[Records from a collection]
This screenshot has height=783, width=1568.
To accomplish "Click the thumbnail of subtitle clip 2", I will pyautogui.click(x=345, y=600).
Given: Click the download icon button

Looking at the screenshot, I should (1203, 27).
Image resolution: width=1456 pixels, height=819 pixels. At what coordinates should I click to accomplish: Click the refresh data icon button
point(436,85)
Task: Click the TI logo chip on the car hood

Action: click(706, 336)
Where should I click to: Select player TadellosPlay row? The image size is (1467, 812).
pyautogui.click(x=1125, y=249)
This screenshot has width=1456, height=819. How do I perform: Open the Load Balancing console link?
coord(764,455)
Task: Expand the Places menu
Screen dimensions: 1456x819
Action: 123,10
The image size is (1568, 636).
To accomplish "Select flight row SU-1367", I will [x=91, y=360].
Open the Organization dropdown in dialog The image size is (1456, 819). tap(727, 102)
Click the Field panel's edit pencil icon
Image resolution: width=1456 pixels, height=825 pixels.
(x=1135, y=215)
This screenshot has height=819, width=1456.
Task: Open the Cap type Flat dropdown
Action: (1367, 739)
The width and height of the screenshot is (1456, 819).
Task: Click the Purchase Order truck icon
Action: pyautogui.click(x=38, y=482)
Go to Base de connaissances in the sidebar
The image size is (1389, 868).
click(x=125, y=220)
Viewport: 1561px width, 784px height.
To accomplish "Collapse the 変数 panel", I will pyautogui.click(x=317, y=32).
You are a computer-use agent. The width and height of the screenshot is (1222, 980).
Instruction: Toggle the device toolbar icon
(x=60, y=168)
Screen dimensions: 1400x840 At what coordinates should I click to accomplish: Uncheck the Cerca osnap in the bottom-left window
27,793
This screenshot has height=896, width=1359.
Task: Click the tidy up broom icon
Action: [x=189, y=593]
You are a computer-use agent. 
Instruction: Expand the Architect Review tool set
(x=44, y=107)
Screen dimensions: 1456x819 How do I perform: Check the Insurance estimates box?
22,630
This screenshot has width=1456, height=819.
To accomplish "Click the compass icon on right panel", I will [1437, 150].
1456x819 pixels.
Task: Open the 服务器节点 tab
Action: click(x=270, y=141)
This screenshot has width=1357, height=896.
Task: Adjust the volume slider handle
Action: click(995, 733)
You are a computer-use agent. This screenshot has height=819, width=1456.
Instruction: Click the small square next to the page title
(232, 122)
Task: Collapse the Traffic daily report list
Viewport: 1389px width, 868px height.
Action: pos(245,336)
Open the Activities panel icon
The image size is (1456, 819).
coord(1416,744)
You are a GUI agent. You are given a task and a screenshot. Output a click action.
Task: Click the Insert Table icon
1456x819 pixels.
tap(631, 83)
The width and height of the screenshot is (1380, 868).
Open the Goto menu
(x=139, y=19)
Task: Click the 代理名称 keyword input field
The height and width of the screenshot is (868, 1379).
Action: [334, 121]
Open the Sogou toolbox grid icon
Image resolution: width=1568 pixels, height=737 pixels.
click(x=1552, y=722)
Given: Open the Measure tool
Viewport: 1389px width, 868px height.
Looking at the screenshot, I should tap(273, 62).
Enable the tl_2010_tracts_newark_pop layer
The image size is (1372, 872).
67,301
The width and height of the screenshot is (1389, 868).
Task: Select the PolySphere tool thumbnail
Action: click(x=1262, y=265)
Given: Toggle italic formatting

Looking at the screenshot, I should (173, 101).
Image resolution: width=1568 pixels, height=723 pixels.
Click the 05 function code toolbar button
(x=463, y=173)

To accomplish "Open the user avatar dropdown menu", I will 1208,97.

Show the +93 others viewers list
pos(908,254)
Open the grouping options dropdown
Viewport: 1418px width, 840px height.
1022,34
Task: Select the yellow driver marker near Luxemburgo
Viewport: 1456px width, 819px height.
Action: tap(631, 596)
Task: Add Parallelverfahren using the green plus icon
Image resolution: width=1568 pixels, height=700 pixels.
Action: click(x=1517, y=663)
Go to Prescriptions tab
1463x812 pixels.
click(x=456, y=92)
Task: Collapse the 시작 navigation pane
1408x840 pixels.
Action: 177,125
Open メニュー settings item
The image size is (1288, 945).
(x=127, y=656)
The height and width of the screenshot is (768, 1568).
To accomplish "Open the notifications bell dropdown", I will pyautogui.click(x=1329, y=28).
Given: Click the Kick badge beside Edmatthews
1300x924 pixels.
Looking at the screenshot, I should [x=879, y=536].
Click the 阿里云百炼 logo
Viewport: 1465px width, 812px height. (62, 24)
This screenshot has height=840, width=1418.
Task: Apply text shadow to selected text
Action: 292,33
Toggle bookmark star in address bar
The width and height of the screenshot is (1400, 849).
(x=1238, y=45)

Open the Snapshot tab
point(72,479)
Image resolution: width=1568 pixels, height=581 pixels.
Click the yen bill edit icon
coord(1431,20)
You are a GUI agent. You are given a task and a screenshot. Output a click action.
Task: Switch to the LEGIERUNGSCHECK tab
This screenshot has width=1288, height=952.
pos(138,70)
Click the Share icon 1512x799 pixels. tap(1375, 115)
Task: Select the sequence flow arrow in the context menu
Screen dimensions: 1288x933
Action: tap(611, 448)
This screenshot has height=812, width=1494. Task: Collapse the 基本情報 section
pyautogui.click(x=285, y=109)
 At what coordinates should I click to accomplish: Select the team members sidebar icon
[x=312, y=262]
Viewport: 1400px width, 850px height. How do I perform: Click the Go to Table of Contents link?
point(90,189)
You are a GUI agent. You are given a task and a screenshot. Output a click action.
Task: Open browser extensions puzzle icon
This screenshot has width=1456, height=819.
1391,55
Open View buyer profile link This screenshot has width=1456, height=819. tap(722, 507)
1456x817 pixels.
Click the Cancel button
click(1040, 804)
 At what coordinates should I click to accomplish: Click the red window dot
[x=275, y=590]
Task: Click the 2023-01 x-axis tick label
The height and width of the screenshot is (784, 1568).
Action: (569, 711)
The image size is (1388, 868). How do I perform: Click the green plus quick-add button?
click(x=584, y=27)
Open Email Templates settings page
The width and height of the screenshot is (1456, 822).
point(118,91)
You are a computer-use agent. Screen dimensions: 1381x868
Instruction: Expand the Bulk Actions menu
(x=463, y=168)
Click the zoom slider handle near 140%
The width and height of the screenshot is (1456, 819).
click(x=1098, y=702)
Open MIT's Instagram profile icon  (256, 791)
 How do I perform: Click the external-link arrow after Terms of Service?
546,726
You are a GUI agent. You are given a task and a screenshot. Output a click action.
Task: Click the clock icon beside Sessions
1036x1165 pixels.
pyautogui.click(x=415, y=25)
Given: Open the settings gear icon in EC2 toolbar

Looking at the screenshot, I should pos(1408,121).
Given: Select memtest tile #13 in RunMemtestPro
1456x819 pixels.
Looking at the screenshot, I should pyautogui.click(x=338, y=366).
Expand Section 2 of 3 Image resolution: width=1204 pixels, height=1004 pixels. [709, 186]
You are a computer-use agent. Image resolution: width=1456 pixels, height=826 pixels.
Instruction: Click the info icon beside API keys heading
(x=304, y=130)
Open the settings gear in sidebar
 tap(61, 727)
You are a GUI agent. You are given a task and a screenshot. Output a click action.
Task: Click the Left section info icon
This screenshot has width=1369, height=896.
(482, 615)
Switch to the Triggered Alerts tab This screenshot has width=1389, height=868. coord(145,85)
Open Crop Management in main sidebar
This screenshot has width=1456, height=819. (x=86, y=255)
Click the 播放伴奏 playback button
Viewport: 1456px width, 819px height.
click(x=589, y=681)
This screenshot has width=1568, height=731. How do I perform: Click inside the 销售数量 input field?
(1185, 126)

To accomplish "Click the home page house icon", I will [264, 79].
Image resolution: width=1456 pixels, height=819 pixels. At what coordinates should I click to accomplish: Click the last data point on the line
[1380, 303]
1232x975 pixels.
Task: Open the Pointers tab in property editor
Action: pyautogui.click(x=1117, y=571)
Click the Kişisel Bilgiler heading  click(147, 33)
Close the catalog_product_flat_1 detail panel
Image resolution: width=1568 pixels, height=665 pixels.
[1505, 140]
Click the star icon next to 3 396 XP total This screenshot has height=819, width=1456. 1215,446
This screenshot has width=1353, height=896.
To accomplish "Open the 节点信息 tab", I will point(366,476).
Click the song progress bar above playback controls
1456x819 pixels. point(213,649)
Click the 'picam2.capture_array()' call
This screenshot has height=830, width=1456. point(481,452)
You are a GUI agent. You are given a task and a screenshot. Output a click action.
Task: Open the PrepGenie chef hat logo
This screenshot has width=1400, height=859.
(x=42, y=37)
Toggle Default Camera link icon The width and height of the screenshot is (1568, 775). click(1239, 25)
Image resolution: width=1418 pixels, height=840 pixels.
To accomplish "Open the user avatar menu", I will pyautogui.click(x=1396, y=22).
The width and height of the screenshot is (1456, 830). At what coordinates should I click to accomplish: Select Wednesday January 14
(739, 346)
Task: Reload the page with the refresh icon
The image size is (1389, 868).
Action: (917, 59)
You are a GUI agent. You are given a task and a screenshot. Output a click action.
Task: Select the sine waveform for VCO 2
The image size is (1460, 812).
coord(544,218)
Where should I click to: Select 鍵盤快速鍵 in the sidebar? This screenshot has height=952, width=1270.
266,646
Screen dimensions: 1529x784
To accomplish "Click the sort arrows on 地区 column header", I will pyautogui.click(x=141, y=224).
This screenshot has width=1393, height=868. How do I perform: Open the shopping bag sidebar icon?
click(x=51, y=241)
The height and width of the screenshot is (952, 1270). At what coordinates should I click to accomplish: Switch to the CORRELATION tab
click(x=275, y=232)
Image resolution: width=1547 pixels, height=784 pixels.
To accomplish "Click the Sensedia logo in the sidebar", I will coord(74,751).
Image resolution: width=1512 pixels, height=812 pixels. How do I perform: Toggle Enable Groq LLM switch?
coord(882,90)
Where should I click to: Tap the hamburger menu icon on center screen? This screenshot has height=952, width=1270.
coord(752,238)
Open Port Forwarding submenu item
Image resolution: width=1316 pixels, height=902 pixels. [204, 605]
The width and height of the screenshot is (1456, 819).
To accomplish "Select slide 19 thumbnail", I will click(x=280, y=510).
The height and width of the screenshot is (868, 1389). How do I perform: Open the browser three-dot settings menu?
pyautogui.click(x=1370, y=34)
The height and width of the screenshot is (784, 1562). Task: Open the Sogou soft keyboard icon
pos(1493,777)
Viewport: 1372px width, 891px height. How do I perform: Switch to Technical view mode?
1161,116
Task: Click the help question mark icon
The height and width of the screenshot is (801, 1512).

> _PROBLEM_
If a line of the data contains the word "near", it counts toward the total; state that total alone.

> _REPLY_
2